Getting more concrete:
Trusting my gut or listening to domain experts might turn out to be approaches that work well in some situation. If one of these approaches works, I’m sure someone could argue in hindsight that an approach works because it approximates an idealized mathematical approach. But I’m skeptical of the merits of work done in the reverse (i.e., trying to discover non-math approaches by looking for things that will approximate idealized mathematical approaches).
Hmm, I feel like you may be framing things quite differently to how I would, or something. My initial reaction to your comment is something like:
It seems usefully to conceptually separate data collection from data processing, where by the latter I mean using that data to arrive at probability estimates and decisions.
I think Bayesianism (in the sense of using Bayes’ theorem and a Bayesian interpretation of probability) and “math and technical patches” might tend to be part of the data processing, not the data collection. (Though they could also guide what data to look for. And this is just a rough conceptual divide.)
When Ozzie wrote about going with “an approach that in-expectation does a decent job at approximating the mathematical approach”, he was specifically referring to dealing with the optimizer’s curse. I’d consider this part of data processing.
Meanwhile, my intuitions (i.e., gut reactions) and what experts say are data. Attending to them is data collection, and then we have to decide how to integrate that with other things to arrive at probability estimates and decisions.

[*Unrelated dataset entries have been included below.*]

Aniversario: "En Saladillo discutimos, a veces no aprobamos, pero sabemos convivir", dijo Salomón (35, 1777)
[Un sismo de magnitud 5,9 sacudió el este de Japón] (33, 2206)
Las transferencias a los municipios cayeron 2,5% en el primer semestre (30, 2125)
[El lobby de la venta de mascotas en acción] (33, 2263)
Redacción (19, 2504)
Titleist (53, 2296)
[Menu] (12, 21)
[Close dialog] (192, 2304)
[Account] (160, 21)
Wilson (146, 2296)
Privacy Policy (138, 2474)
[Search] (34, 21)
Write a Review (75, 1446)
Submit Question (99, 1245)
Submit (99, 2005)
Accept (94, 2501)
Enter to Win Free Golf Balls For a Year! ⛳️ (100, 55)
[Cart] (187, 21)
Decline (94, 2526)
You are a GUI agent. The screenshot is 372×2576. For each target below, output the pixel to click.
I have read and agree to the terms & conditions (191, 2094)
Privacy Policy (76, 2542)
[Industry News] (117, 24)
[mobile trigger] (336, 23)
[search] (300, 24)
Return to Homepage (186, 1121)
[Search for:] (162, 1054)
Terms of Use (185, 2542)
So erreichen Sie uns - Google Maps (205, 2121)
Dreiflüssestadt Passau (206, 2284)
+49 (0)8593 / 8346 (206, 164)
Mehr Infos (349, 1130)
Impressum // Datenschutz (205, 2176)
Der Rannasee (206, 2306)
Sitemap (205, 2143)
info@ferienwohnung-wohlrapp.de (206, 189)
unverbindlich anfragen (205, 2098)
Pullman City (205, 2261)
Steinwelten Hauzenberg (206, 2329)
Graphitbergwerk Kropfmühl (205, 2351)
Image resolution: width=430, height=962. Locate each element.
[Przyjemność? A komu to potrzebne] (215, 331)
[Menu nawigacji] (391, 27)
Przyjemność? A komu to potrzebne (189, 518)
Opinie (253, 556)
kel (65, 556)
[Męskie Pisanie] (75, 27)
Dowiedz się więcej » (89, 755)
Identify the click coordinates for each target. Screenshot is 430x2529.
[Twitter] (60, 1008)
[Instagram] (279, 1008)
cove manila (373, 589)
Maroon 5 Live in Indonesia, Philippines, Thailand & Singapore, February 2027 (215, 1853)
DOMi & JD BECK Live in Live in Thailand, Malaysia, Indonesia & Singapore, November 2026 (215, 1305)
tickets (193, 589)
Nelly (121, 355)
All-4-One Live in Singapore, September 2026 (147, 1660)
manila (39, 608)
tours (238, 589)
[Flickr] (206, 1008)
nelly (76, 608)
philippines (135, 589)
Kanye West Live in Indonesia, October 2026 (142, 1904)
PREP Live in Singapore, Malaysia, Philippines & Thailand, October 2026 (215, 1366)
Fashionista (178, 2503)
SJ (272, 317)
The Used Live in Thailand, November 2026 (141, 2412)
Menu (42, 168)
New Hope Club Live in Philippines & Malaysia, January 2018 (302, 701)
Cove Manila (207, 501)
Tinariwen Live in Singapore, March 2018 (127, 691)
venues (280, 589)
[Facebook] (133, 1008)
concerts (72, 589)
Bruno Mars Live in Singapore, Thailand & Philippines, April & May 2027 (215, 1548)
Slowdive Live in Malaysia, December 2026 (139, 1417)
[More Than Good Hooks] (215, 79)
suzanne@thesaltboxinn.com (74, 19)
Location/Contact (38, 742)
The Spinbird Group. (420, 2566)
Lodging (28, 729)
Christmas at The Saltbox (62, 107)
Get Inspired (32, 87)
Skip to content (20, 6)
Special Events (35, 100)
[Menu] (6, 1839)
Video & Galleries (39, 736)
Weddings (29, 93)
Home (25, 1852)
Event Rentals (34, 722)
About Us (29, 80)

I don’t think we should see ourselves as deciding between either Bayesianism and “math and technical patches” or paying attention to my intuitions and domain experts. You can feed all sorts of evidence into Bayes theorem. I doubt any EA would argue we should form conclusions from “Bayesianism and math alone”, without using any data from the world (including even their intuitive sense of what numbers to plug in, or whether people they share their findings with seem skeptical). I’m not even sure what that’d look like.
And I think my intuitions or what domain experts says can very easily be made sense of as valid data within a Bayesian framework. Generally, my intuitions and experts are more likely to indicate X is true in worlds where X is true than where it’s not. This effect is stronger when the conditions for intuitive expertise are met, when experts’ incentives seem to be well aligned with seeking and sharing truth, etc. This effect is weaker when it seems that there are strong biases or misaligned incentives at play, or when it seems there might be.
(Perhaps this is talking past you? I’m not sure I understood your argument.)
I largely agree with what you said in this comment, though I’d say the line between data collection and data processing is often blurred in real-world scenarios.
I think we are talking past each other (not in a bad faith way though!), so I want to stop myself from digging us deeper into an unproductive rabbit hole.